In secondo luogo, c’è la guerra dei chip, la vicenda della tecnologia “vietata” ai cinesi che i ricercatori di Hangzhou sarebbero riusciti a dribblare con la grazia di un Garrincha redivivo, spalancando, per l’industria tech cinese delle vere e proprio praterie, economiche e politiche. E, infine, c’è l’ultima considerazione: senza la pressante esigenza di chip ultraperformanti, rischia di andare a farsi benedire, insieme ai tre quarti dell’Ira di Biden, (il primo passo protezionista degli Stati Uniti, molto prima di Trump e dei suoi dazi) anche la posizione di Taiwan, l’arcinemica storica di Pechino che, proprio in tempi di shortage e di fame di semiconduttori aveva ritrovato una centralità tale da indurre tutto il mondo a opporsi alla politica dell’Unica Cina caldeggiata da Pechino.

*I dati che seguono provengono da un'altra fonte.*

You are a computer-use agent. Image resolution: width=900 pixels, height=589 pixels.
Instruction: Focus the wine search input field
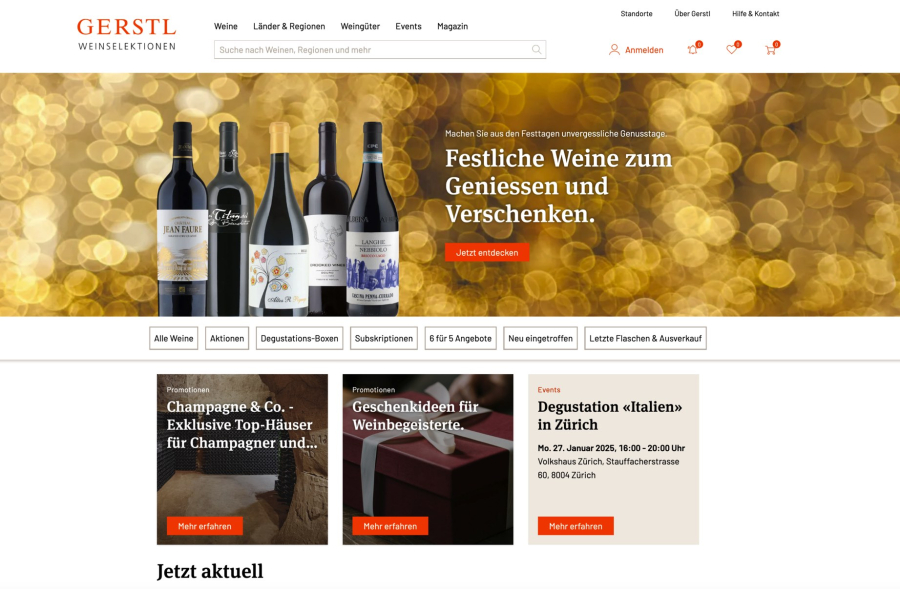379,49
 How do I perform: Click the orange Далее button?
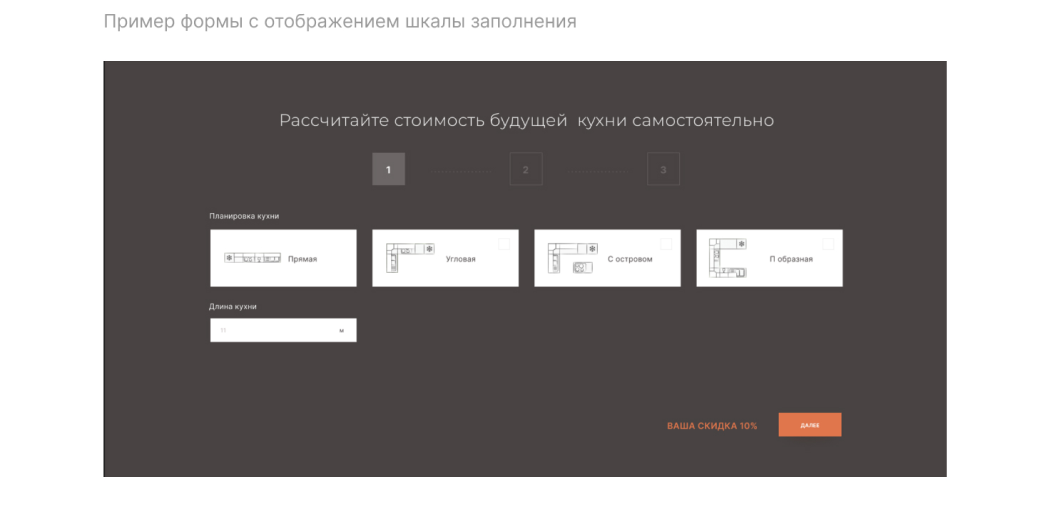click(809, 424)
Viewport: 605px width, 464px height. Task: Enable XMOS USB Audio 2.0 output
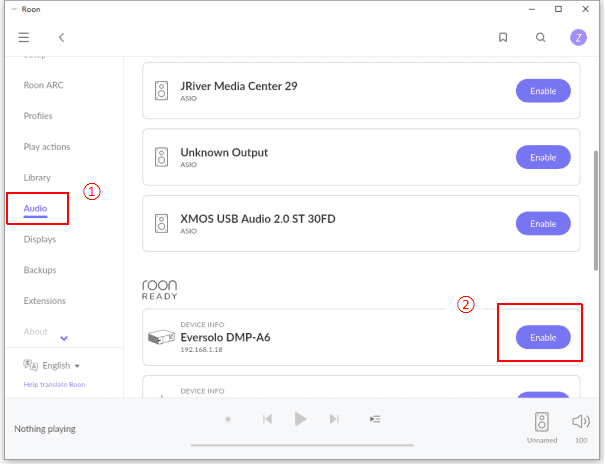[x=543, y=224]
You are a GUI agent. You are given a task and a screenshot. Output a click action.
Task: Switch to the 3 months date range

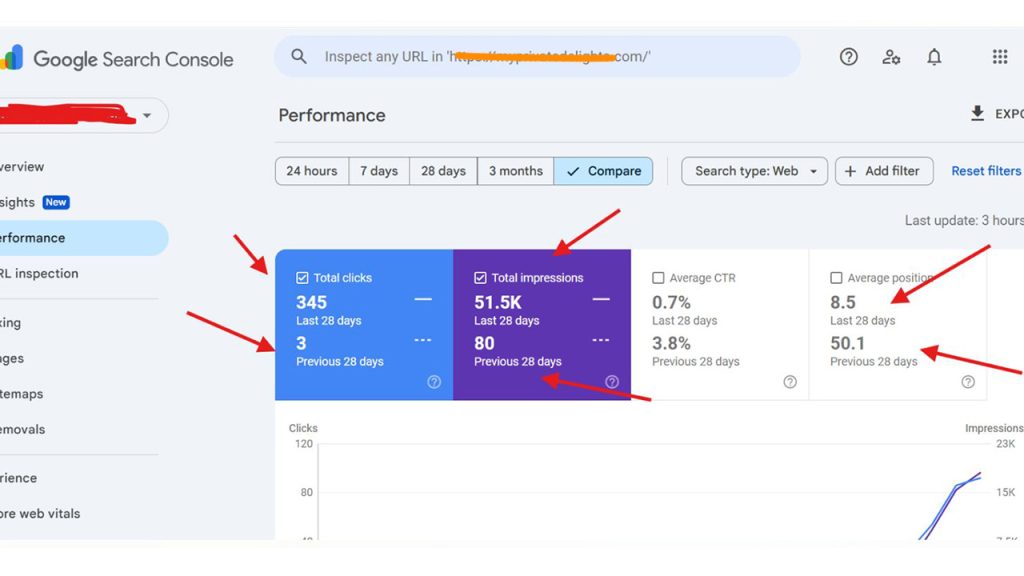pos(515,171)
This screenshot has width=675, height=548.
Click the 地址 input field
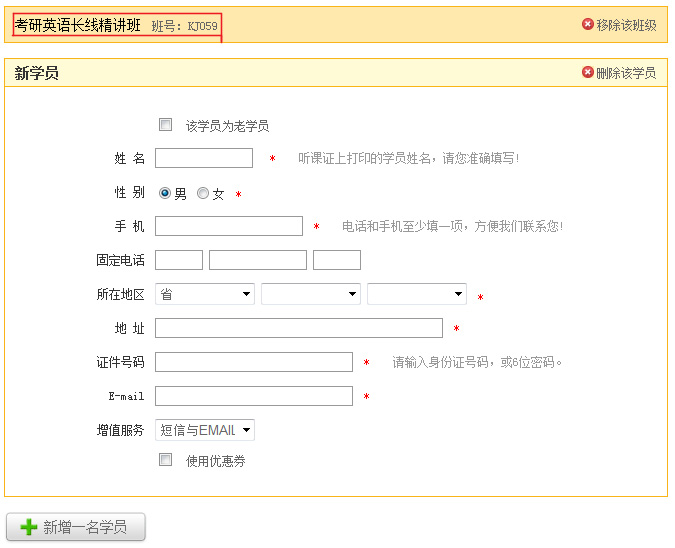[x=299, y=328]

Le borse hanno reagito male. Ma si sa che i mercati non amano le vie di mezzo: o si innamorano o si intristiscono, Bull or Bear, Greed or Fear. Nasdaq e S&P 500 nel pre-market hanno subito perdite rispettivamente del 3,2% e dell’1,9. Era solo un antipasto del blue Monday del mercato digitale. I futures sull’indice tech Dow Jones sono tracollati di 380 punti pari a circa lo 0,9%. La paura ha contagiato persino gli Over the Top, le grandissime aziende digitali che, fino a questo momento, non avevano altro da temere se non l’ira di Trump. Meta ha perso il 6 per cento, Microsoft pure, Amazon ha aperto le contrattazioni col segno meno.
Non sono passati due anni da quando, da Pechino, annunciavano la “via socialista” (di mercato, va da sé) all’intelligenza artificiale. Rimediando, nel migliore dei casi, meme e prese in giro. Adesso, la zampata del Dragone è arrivata. E si è fatta sentire in tutto l’Occidente.